### Исходный материал

━━━━━━━━

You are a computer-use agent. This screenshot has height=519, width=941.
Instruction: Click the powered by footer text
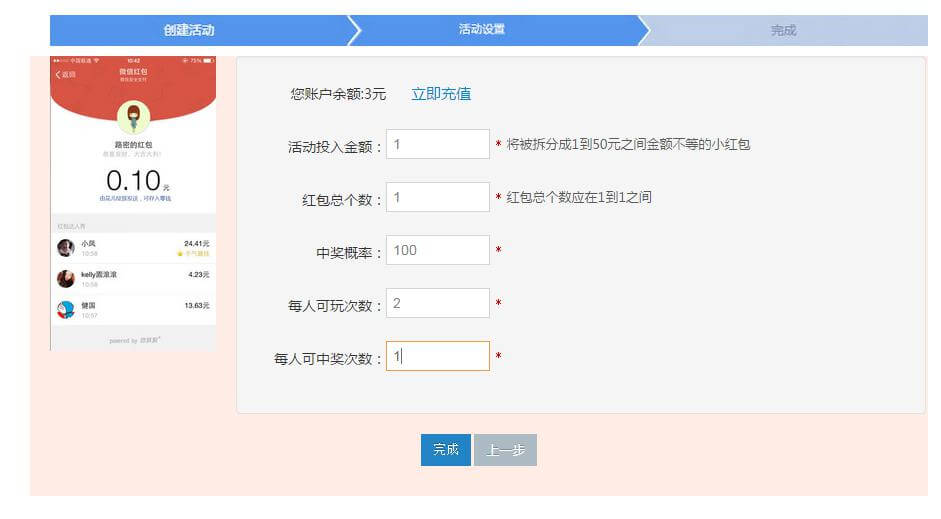click(134, 340)
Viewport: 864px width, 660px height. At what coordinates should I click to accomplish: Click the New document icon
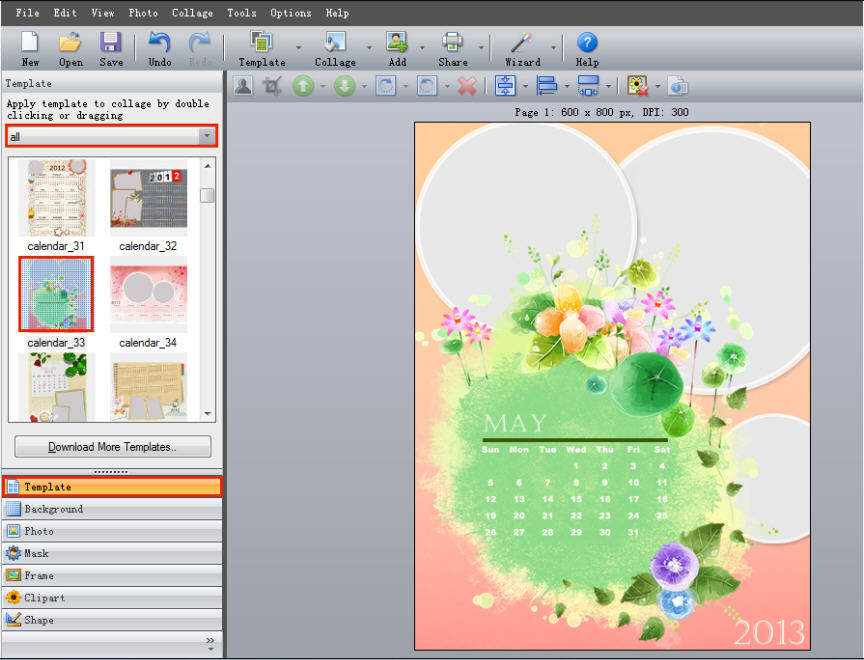tap(30, 43)
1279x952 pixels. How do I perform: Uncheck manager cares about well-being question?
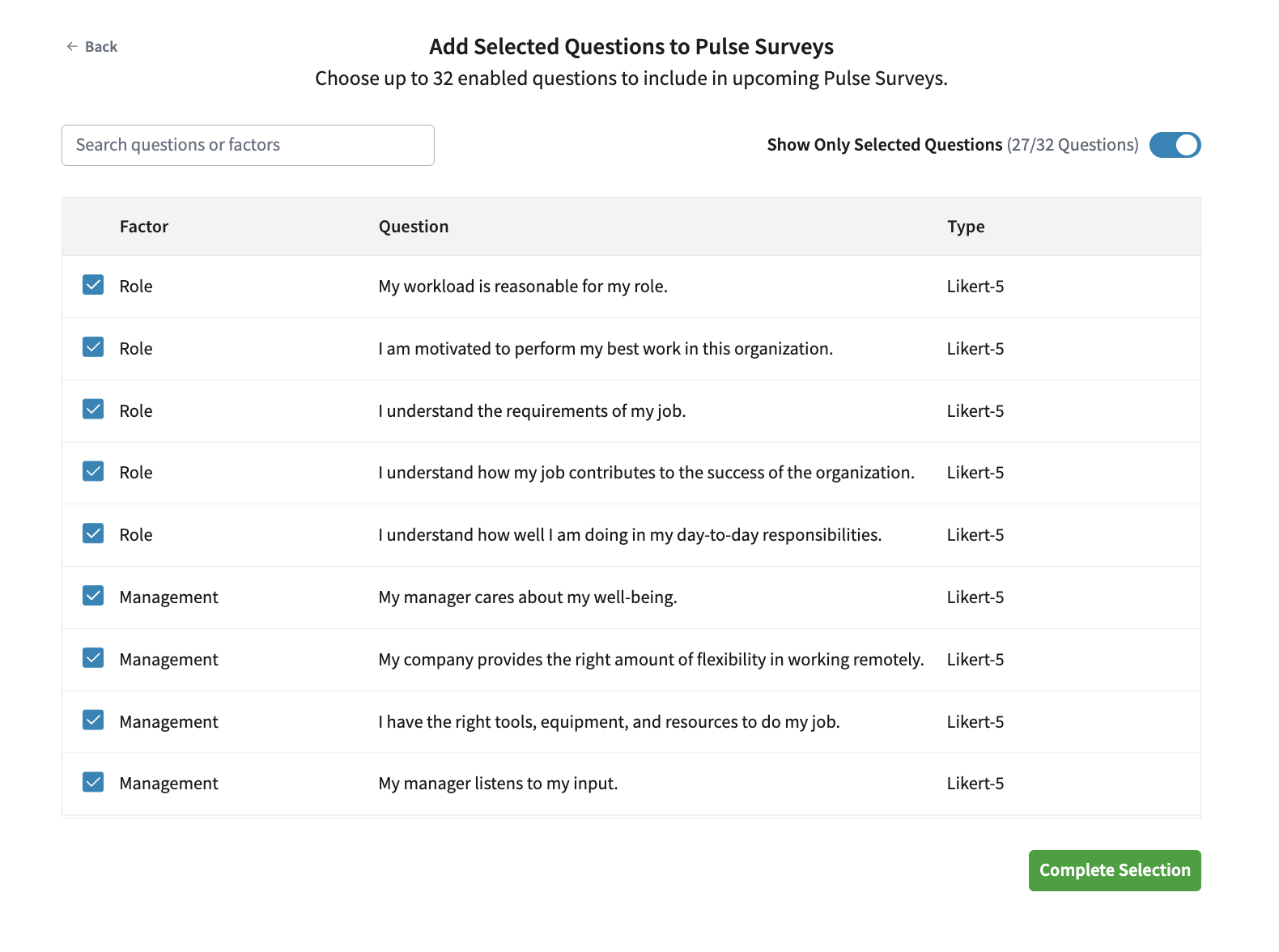click(x=93, y=596)
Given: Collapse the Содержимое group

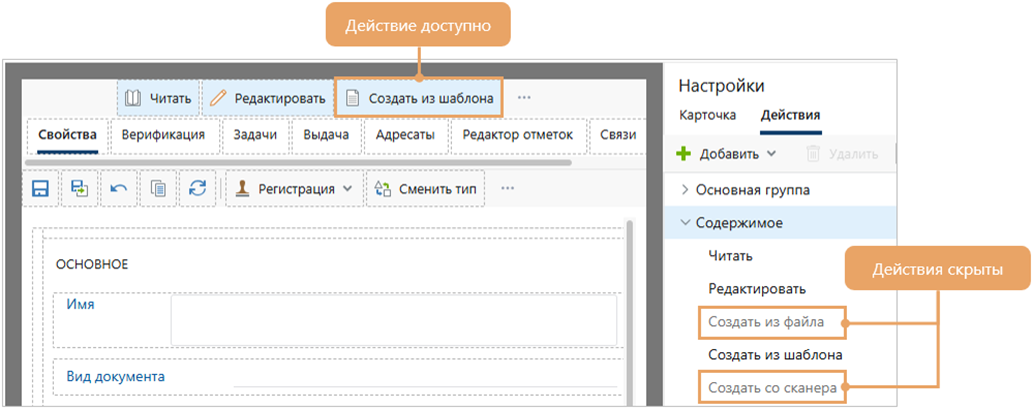Looking at the screenshot, I should (x=685, y=223).
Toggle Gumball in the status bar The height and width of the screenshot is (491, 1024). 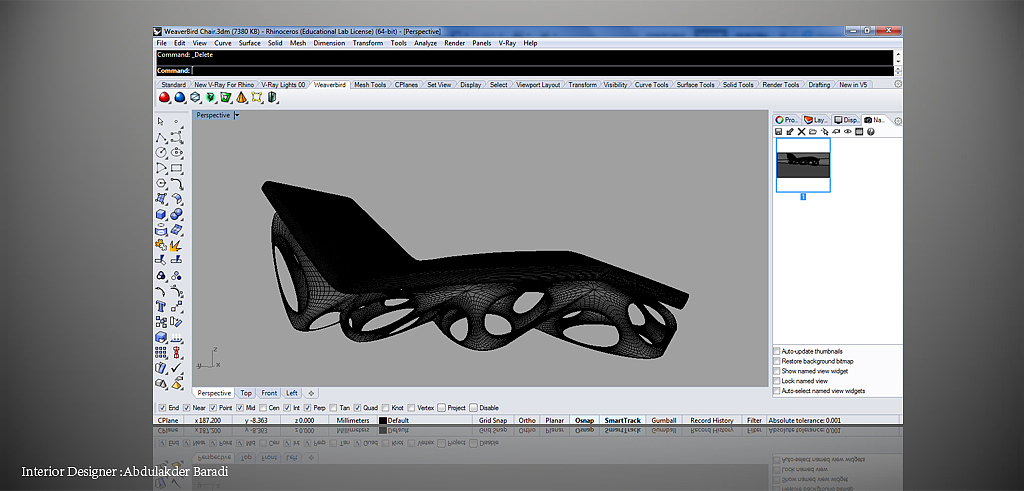[663, 421]
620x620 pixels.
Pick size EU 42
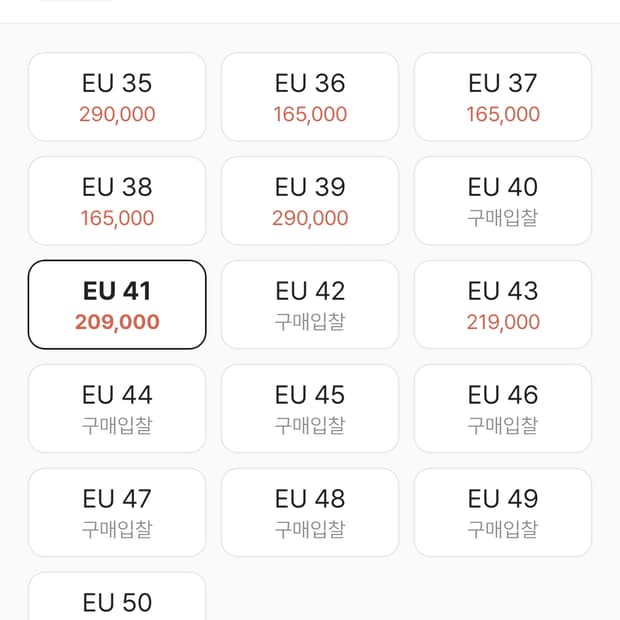click(x=310, y=305)
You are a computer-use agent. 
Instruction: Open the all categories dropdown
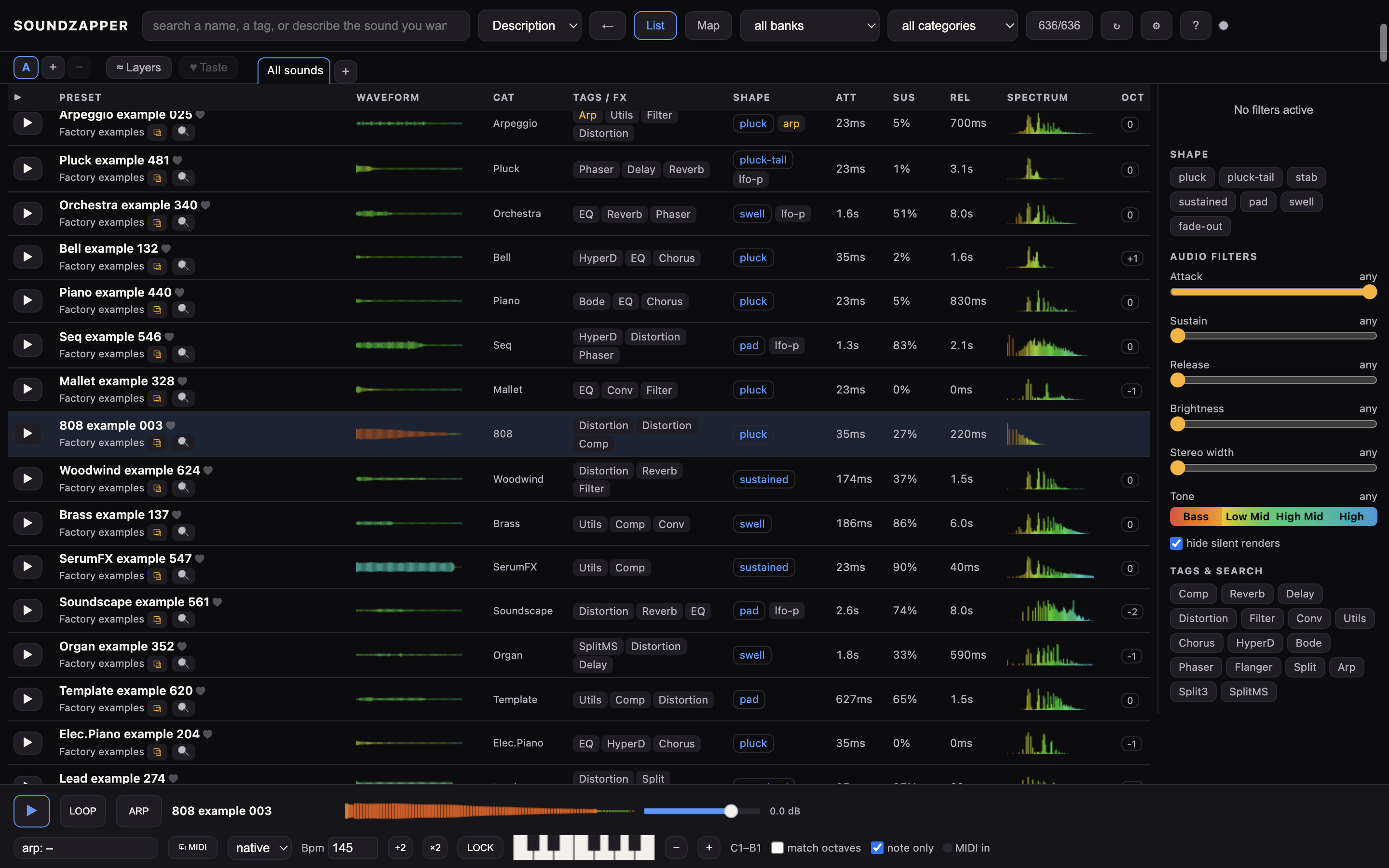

━━━━━━━━

### Задание
Можете вывести нумерованным списком строки материала, начиная с самой первой и заканчивая строкой с "click(x=93, y=596)" включительно? Пустые строки и изображения в ответ не включайте.

### Решение
1. You are a computer-use agent. This screenshot has height=519, width=941.
2. Instruction: Click the powered by footer text
3. click(134, 340)
4. Viewport: 864px width, 660px height. At what coordinates should I click to accomplish: Click the New document icon
5. tap(30, 43)
6. 1279x952 pixels. How do I perform: Uncheck manager cares about well-being question?
7. click(x=93, y=596)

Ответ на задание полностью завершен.